Task: Quote word for word from the line holding "Kontakt (108, 2429)" to the last line below, including both, and omit any pictures.

Given entries:
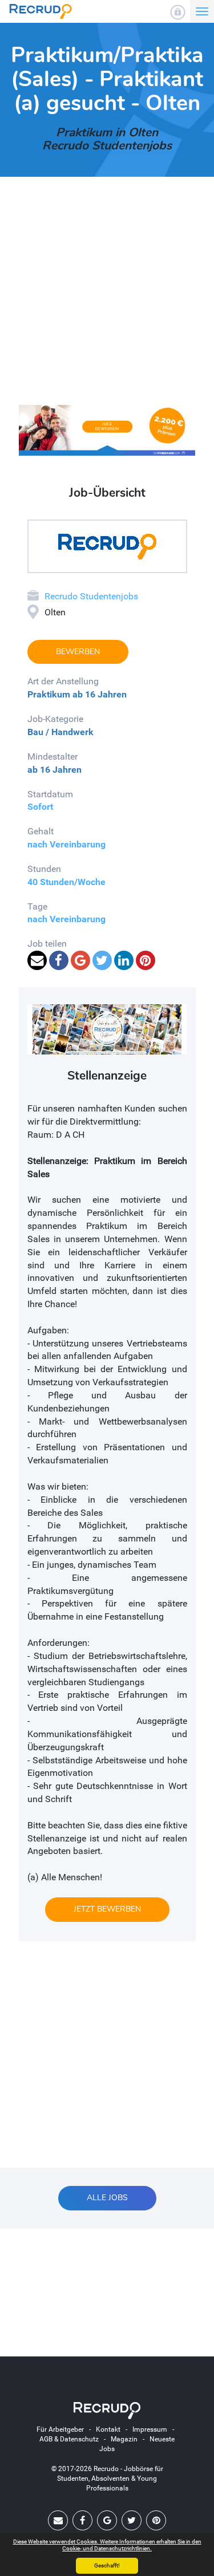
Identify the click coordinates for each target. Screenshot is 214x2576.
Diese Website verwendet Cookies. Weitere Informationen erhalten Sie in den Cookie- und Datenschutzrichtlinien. (107, 2544)
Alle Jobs (107, 2197)
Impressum (149, 2429)
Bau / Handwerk (60, 732)
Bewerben (78, 651)
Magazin (124, 2439)
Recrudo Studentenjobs (91, 596)
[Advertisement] (107, 298)
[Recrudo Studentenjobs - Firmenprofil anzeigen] (107, 546)
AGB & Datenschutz (69, 2439)
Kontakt (108, 2429)
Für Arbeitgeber (60, 2429)
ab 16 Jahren (99, 694)
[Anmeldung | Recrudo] (177, 12)
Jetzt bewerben (107, 1909)
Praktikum (48, 694)
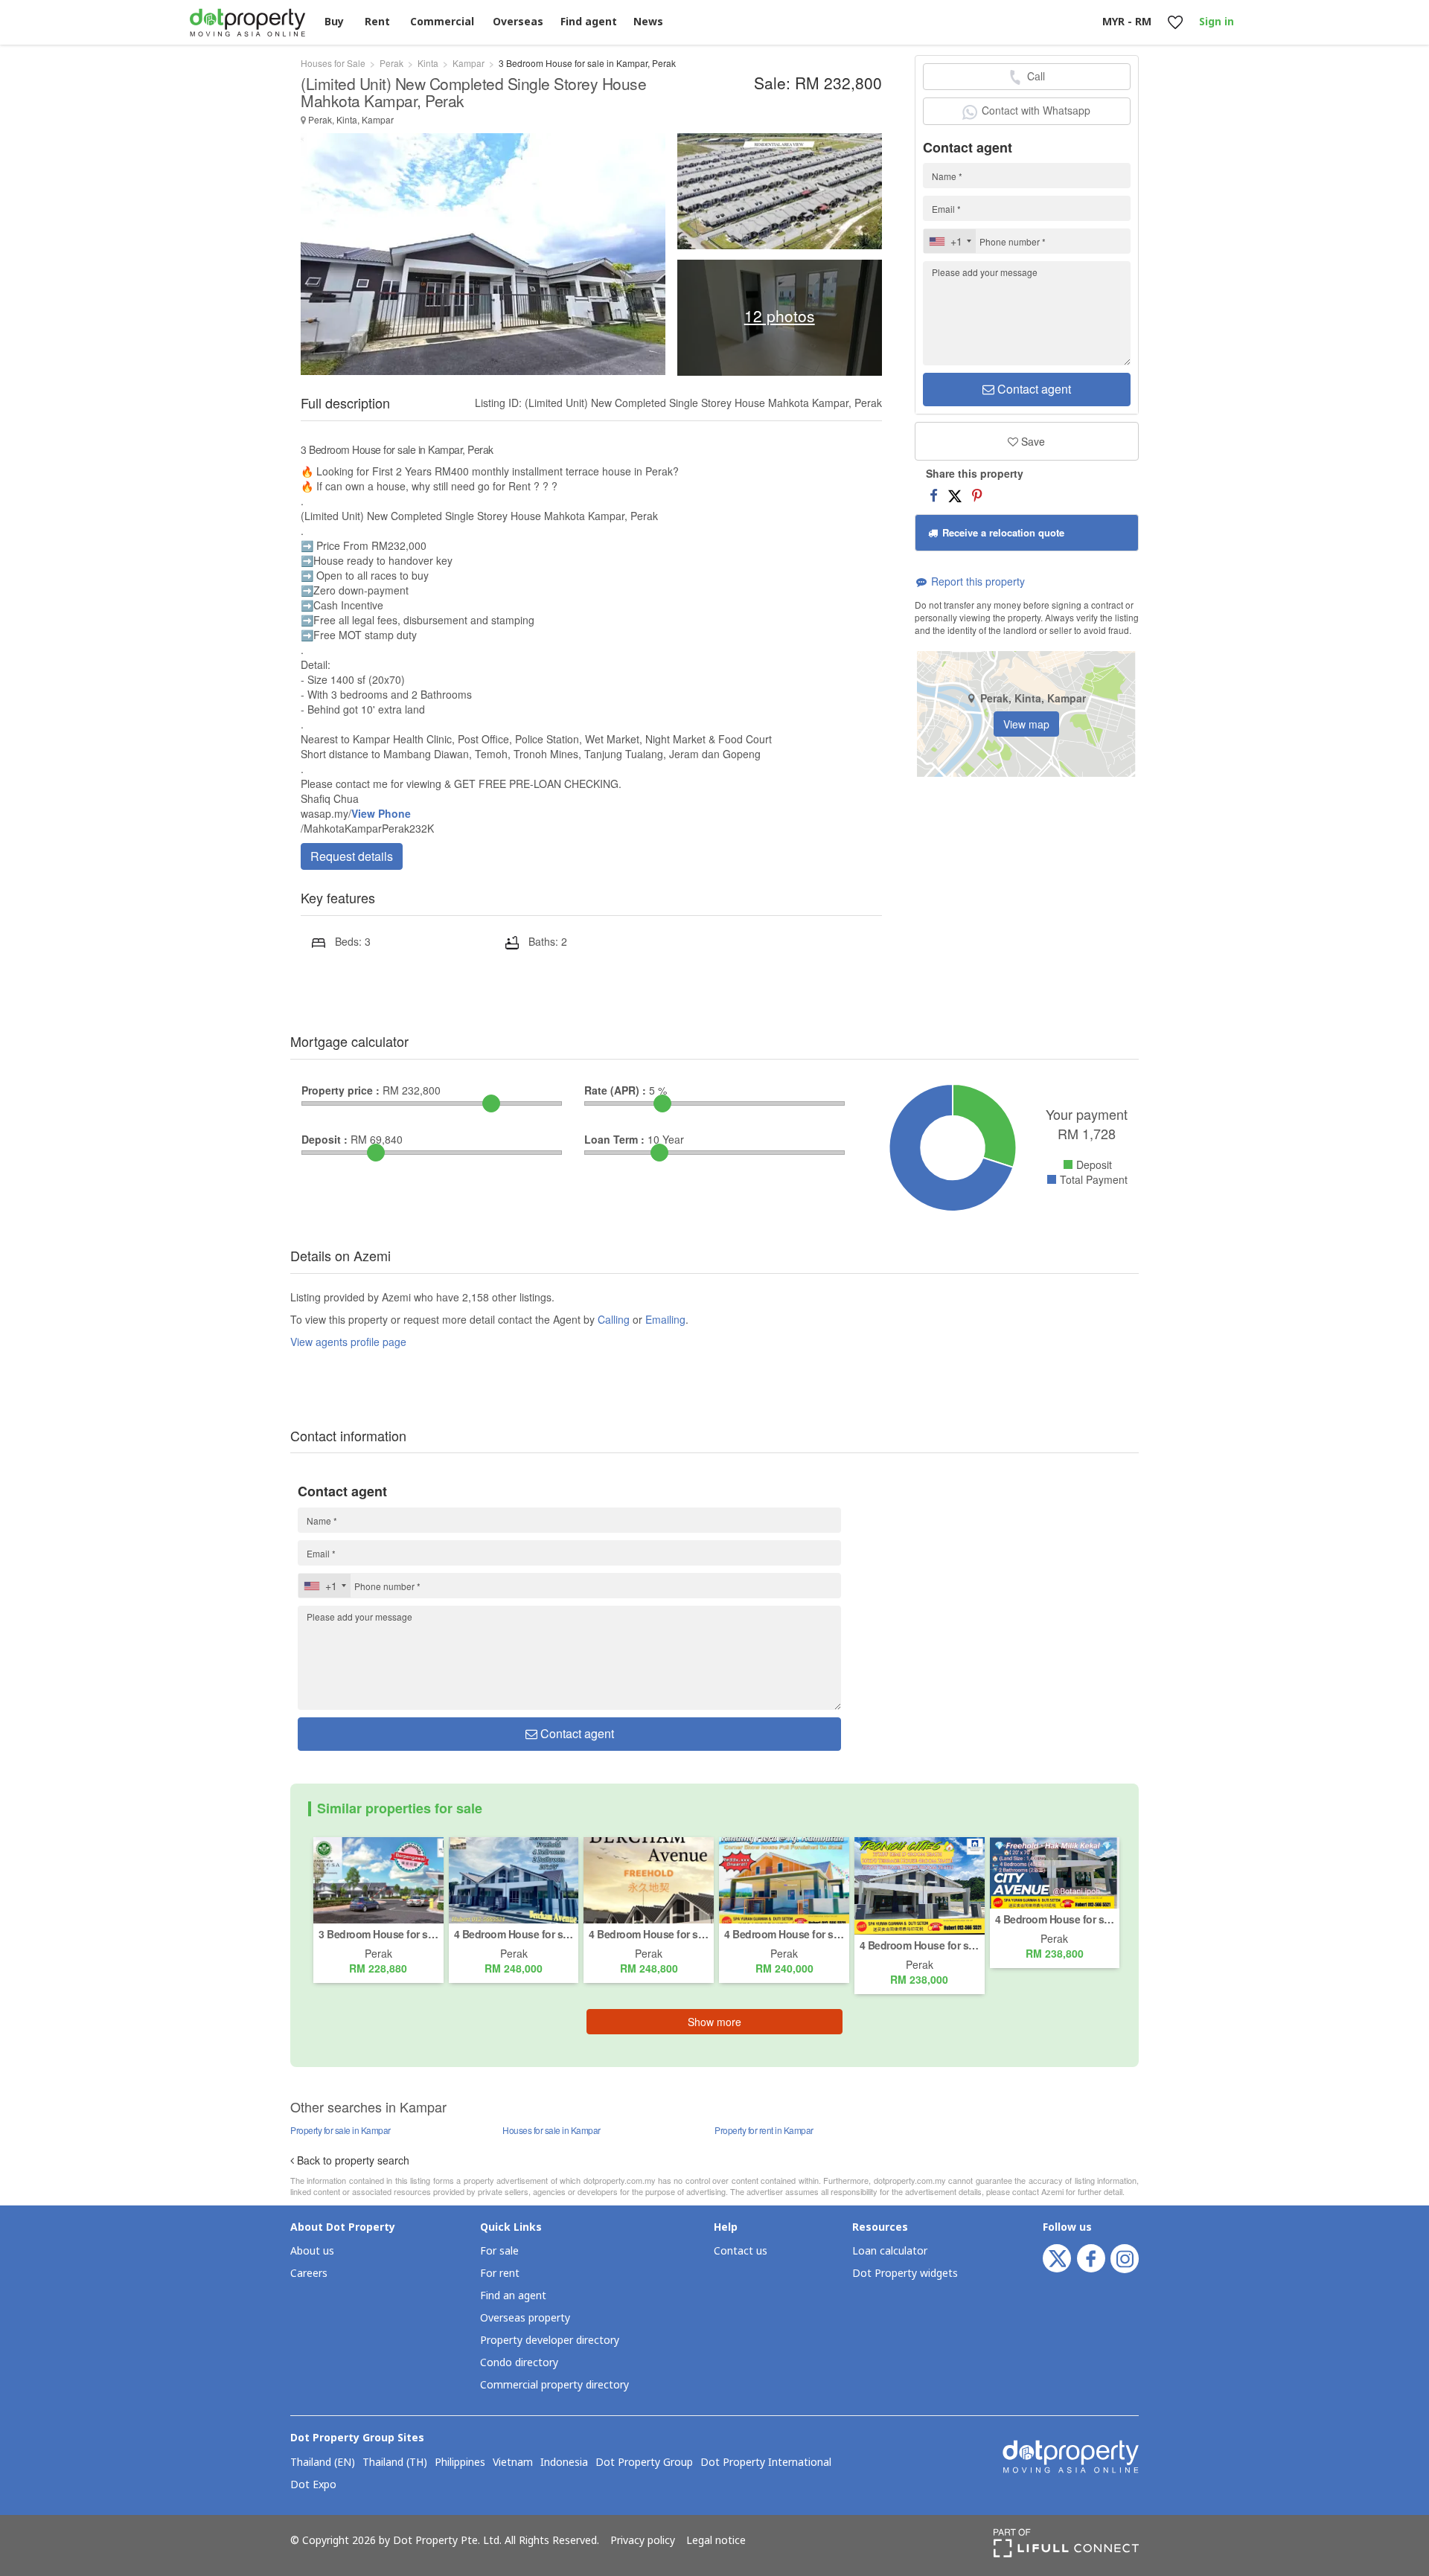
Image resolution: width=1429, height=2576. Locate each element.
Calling (614, 1319)
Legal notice (716, 2541)
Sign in (1216, 22)
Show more (714, 2021)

Exercise solution:
Kontakt (108, 2429)
Für Arbeitgeber (60, 2429)
ab 16 Jahren (99, 694)
[Anmeldung | Recrudo] (177, 12)
Jetzt bewerben (107, 1909)
Praktikum (48, 694)
Image resolution: width=1429, height=2576. Locate each element.
Calling (614, 1319)
Legal notice (716, 2541)
Sign in (1216, 22)
Show more (714, 2021)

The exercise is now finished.